I’ve been a book blogger for about a decade now – writing about and reviewing books from a range of genres – but mainly commercial women’s fiction. All this time, I’ve dreamt of writing my own books.


At the beginning of 2019, I finally decided to take that dream seriously. I sat down to spend time with Tori, a character who’d been pottering around my head for quite a while. Tori slowly started to open up and share her story with me. As her mad cast of supporting characters appeared one after the other, Tori’s story quickly became The Beginner’s Guide To Loneliness.

I was only half way through writing it when I spotted Books and The City’s #DigitalOriginals #OneDay open submission day.

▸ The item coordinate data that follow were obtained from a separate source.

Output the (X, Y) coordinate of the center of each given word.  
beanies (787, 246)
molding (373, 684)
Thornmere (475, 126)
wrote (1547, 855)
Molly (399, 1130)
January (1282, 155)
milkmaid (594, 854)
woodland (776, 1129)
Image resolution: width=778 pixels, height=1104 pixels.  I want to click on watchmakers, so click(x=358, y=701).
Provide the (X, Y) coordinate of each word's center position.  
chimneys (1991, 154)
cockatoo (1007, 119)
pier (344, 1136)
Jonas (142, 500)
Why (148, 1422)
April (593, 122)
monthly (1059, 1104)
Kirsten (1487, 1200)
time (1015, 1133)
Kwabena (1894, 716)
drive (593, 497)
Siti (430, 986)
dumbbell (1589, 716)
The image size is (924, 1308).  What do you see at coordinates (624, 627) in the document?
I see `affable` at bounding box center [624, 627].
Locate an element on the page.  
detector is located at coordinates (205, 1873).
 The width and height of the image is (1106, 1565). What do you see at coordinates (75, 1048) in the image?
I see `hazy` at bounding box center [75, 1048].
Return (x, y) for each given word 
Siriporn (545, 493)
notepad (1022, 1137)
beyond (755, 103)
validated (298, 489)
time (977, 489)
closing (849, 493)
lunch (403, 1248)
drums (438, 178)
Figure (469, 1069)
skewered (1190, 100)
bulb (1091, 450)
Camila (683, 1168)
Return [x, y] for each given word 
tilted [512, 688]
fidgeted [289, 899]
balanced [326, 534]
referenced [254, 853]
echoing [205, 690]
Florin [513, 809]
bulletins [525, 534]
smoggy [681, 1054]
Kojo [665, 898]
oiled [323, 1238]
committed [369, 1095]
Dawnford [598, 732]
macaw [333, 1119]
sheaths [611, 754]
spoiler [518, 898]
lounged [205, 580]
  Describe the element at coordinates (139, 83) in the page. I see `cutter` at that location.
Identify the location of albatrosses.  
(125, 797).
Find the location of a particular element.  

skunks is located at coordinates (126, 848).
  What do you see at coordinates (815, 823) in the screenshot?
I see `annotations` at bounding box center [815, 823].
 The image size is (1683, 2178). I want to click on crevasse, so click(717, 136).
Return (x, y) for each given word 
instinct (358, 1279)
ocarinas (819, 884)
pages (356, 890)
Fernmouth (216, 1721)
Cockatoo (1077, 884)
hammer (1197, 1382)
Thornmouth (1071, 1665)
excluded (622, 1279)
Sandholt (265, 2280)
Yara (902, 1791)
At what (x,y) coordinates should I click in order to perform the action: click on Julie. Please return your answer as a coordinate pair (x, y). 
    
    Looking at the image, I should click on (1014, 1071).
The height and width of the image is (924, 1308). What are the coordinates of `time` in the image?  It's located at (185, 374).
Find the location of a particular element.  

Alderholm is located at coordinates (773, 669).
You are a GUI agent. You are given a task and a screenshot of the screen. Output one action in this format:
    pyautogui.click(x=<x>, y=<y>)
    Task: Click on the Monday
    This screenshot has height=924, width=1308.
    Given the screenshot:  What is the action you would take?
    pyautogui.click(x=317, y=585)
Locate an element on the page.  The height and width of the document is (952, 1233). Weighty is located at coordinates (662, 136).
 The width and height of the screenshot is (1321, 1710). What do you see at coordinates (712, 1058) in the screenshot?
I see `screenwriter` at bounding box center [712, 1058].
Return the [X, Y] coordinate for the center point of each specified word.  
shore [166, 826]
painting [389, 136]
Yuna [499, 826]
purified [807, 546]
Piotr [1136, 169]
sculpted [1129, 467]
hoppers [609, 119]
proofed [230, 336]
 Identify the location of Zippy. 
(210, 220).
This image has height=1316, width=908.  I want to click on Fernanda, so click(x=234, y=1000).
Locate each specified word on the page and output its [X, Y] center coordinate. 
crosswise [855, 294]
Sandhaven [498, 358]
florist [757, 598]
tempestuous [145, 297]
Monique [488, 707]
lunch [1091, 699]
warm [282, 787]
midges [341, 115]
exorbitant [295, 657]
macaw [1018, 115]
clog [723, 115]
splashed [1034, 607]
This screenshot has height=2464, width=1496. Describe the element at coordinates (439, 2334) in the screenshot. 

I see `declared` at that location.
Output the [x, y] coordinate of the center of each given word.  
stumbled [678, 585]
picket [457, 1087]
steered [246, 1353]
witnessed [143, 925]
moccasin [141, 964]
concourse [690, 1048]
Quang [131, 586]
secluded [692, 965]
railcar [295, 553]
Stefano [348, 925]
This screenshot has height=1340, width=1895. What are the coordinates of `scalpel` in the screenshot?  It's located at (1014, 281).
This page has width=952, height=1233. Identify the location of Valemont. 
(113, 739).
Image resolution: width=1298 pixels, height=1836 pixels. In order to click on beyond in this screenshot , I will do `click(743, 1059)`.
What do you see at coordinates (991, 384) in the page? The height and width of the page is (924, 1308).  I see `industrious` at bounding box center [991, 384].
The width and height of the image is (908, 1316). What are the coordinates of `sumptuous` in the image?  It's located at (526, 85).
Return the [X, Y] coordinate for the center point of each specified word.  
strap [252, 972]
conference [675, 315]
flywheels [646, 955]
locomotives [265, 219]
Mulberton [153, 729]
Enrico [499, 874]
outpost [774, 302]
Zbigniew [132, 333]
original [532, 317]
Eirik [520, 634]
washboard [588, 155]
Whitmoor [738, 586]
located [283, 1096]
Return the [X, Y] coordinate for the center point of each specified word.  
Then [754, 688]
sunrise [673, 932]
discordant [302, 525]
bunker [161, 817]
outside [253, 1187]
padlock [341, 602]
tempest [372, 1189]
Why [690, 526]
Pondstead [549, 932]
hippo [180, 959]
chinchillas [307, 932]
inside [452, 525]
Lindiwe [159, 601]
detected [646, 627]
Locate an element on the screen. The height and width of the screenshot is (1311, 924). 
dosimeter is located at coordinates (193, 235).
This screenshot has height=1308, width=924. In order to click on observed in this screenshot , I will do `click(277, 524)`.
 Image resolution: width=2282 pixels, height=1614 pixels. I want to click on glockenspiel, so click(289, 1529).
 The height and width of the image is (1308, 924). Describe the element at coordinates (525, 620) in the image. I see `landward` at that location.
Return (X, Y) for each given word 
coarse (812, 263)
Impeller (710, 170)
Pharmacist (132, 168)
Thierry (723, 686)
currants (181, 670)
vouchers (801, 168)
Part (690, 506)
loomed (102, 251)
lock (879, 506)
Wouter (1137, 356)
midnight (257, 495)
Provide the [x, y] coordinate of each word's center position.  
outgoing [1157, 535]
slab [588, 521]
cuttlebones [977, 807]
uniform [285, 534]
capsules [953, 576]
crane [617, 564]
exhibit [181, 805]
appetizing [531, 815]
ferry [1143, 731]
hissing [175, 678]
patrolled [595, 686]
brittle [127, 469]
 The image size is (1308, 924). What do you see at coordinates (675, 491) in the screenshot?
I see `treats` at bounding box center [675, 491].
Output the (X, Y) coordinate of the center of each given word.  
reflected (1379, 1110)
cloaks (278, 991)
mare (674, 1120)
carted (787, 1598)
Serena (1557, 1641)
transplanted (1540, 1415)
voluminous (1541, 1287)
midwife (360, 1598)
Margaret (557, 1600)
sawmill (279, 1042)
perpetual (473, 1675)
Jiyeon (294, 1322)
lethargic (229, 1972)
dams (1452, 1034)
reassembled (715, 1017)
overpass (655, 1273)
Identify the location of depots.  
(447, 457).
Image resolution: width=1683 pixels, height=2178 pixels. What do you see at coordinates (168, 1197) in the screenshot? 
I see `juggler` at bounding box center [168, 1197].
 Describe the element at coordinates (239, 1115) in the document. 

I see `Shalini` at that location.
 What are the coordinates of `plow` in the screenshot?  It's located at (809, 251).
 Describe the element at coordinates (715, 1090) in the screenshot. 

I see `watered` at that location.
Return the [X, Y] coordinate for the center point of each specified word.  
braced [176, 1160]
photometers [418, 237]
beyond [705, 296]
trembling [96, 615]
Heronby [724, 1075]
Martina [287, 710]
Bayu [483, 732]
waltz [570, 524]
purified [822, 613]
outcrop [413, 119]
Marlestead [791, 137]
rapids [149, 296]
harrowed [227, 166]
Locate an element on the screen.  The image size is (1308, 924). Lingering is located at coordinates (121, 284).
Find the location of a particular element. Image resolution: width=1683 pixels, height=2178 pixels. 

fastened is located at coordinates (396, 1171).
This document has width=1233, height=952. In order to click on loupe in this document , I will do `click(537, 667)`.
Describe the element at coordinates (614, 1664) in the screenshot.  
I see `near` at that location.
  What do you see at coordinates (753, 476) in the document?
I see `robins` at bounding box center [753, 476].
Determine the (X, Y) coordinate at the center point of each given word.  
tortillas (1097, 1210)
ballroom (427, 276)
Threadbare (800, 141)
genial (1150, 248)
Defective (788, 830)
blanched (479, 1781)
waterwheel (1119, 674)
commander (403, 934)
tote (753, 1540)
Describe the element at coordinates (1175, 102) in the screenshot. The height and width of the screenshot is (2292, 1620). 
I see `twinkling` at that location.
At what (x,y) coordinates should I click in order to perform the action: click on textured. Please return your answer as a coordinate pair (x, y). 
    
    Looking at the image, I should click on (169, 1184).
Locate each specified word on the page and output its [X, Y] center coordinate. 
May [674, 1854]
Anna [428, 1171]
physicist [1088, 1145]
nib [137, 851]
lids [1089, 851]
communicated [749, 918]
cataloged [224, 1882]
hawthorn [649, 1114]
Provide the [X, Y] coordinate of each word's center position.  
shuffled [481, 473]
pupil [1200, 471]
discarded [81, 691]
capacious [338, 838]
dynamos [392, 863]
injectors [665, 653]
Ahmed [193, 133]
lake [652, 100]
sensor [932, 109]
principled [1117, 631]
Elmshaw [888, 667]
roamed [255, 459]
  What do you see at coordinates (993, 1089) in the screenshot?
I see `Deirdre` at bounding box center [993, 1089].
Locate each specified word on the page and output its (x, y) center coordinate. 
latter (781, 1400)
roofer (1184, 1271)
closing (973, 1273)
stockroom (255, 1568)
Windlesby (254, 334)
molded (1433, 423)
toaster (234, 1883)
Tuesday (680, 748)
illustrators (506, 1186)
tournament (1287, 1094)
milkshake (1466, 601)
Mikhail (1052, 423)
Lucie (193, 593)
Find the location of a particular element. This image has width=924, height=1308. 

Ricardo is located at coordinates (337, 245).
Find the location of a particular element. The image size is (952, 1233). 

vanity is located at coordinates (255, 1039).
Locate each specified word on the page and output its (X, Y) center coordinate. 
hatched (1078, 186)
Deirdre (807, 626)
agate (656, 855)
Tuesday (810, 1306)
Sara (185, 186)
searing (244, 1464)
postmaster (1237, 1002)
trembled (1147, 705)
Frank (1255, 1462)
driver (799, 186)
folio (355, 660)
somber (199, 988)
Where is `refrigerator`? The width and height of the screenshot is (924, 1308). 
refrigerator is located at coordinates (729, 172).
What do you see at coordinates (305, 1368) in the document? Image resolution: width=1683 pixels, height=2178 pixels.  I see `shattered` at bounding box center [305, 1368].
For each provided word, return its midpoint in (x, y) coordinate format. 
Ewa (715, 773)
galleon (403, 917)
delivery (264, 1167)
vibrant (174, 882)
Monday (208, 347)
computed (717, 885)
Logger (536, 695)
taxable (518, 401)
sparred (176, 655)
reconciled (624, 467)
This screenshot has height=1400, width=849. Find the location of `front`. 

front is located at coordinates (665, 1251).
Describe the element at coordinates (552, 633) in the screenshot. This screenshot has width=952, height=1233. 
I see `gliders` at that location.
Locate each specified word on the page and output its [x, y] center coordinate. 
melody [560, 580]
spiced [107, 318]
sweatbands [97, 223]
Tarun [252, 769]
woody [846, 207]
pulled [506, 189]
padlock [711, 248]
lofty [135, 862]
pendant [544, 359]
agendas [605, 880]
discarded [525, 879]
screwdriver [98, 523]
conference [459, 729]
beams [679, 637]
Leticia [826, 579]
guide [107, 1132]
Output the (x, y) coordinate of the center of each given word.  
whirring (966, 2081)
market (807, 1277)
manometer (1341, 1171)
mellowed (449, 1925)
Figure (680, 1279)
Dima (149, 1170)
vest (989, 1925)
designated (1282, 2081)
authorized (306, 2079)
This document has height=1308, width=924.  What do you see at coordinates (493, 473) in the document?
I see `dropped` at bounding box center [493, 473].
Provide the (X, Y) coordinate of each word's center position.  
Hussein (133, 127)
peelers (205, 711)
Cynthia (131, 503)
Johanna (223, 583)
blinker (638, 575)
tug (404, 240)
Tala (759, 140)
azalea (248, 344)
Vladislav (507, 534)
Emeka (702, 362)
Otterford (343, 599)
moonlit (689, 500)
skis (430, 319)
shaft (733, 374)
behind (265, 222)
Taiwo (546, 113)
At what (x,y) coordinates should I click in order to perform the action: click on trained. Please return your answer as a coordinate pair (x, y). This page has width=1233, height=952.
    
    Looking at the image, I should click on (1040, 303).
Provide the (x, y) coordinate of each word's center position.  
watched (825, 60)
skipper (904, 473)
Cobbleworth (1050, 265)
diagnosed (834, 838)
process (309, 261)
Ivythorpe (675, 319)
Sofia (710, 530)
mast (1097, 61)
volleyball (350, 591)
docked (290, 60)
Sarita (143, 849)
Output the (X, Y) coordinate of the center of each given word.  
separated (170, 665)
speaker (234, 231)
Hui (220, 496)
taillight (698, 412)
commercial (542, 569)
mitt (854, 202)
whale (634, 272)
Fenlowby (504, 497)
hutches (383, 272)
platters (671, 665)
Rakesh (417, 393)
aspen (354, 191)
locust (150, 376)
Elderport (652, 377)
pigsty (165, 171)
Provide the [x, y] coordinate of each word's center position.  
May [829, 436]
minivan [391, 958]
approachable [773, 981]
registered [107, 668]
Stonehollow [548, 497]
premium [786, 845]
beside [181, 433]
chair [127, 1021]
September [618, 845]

I’d promised myself that I would do everything in my power to take my writing seriously, so on the 15th of July 2019, I crossed my fingers and hit “send” on my submission.

Whilst writing, I did a lot of research into loneliness, anxiety and phobias – little thinking that lockdown and Covid would come along to make these issues far more prevalent. I found the Mind.Org website to be an incredible source of information and support for those who might be seeking it.

I’ve spent years collecting stories and characters via a range of weird and wonderful jobs. Trapeze choreographer, sculpture conservator and stilt walker have been some of my favourites. I spent almost a decade blogging about women’s fiction both on my own site and as guest blogger for a range of other sites. I reviewed and gossiped about every book I could cram in. This genre isn’t just a fling for me – it’s a full-blown, long-term love affair.

I’m keen to mix the grittier bits that life throws at you with the romance and humour that make life worth living … but I’ll always make sure my heroine gets her happy ever after in the end.

, Victoria Garland, DC Thomson

After a disastrous first night, Ella abandons London’s West End for the Highlands. Her plans to lie low are foiled when she’s asked to save the village panto. With an old flame in the wings and a Hollywood star setting her pulse racing, Ella finds more than she bargained for.

“I’m absolutely thrilled to be shortlisted for the Joan Hessayon Award! Joining the RNA New Writers’ Scheme was the best thing I ever did. I had such a lot of fun writing Finding Prince Charming and have made a lot of friends along the way.”



I was born in Scotland and still have a close affinity for all things Scottish. The inspiration for the story was a throwaway comment made by a work colleague many years ago. Her parents lived next door to Ewan McGregor’s and she told us how he always took their rubbish out when he was staying with them. I loved the idea of a Hollywood movie star who still had his feet firmly on the ground, so he became the hero in Finding Prince Charming.



Until We Meet Again, Rosemary Goodacre, Hera Books

Amy Fletcher and Edmond Derwent fall in love as World War I breaks out. When Edmond becomes an officer, Amy trains as a nurse, but even when she is sent to France, finding opportunities to meet is a challenge. Only their love enables them to survive the struggles ahead.





The RNA New Writer’s scheme is a brilliant way of having your work critiqued by a professional writer. It’s thrilling when that leads to publication!

The centenary of World War I reminded me of the heroism of the men and women from that era. I’ve a great respect for the Suffragettes, too.